### Exercise aim:
Print the items starting at the line that contains "Where should I click to: Click the correct" and ending at the line that contains "This screenshot has height=896, width=1325.", including both of those lines. Reproduce every line verbatim.

### Data for the task:
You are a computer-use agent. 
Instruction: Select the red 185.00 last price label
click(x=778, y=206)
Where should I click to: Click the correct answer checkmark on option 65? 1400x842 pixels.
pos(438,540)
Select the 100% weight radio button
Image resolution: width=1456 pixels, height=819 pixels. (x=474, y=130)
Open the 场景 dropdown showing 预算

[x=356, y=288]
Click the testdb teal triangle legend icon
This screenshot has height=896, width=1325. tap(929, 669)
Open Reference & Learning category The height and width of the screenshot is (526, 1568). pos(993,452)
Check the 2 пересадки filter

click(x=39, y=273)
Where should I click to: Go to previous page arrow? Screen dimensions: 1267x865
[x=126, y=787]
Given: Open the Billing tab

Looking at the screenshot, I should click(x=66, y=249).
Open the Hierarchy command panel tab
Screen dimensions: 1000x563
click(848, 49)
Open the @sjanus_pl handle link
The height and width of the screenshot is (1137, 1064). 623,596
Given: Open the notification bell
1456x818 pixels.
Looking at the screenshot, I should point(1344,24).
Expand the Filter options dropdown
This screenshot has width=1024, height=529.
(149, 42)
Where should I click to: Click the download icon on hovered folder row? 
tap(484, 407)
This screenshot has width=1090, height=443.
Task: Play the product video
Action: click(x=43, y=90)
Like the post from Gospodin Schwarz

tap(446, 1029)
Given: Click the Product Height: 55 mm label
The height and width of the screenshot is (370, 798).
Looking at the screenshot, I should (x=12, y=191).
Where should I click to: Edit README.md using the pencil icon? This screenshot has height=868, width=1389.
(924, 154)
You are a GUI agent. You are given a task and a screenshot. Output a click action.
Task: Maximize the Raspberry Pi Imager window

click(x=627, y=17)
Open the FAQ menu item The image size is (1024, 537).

### Answer to this exercise:
Where should I click to: Click the correct answer checkmark on option 65? 1400x842 pixels.
pos(438,540)
Select the 100% weight radio button
Image resolution: width=1456 pixels, height=819 pixels. (x=474, y=130)
Open the 场景 dropdown showing 预算

[x=356, y=288]
Click the testdb teal triangle legend icon
This screenshot has height=896, width=1325. tap(929, 669)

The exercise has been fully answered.